■ **Exercise aim**:
Reproduce the entries verbatim, beginning at the line that contains "Toggle show categories" and stopping after the line that contains "Looking at the screenshot, I should (17, 53).".
::: Dataset records :::
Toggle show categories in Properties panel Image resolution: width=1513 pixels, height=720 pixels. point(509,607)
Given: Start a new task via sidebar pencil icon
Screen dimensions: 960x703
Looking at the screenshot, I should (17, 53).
:::
::: Dataset records :::
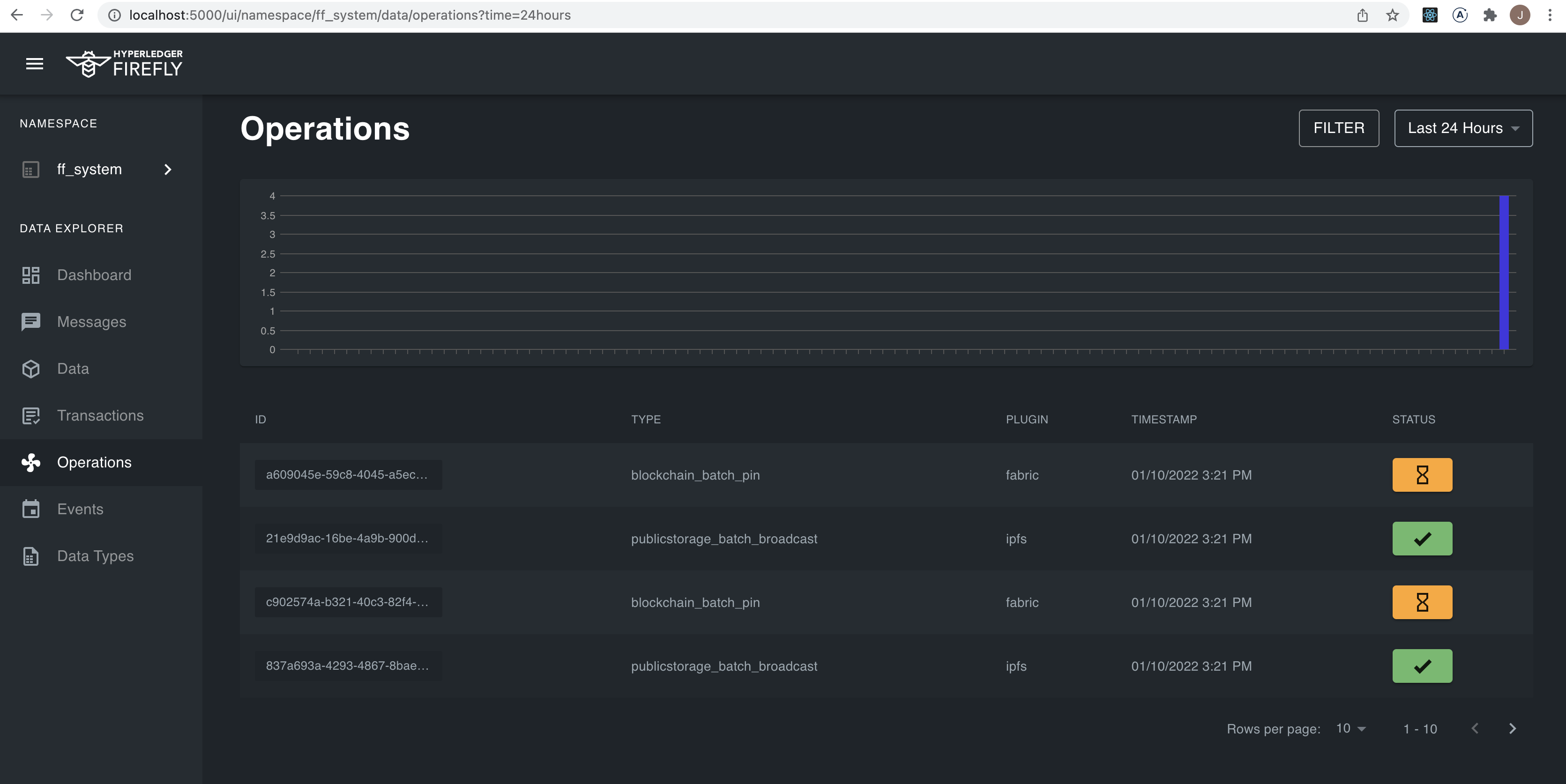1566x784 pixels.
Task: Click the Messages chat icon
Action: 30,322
:::
::: Dataset records :::
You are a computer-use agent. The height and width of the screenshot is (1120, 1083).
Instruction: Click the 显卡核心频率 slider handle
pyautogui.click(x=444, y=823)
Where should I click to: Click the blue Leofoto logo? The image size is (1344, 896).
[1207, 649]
:::
■ **Written response**:
Toggle show categories in Properties panel Image resolution: width=1513 pixels, height=720 pixels. point(509,607)
Given: Start a new task via sidebar pencil icon
Screen dimensions: 960x703
Looking at the screenshot, I should (17, 53).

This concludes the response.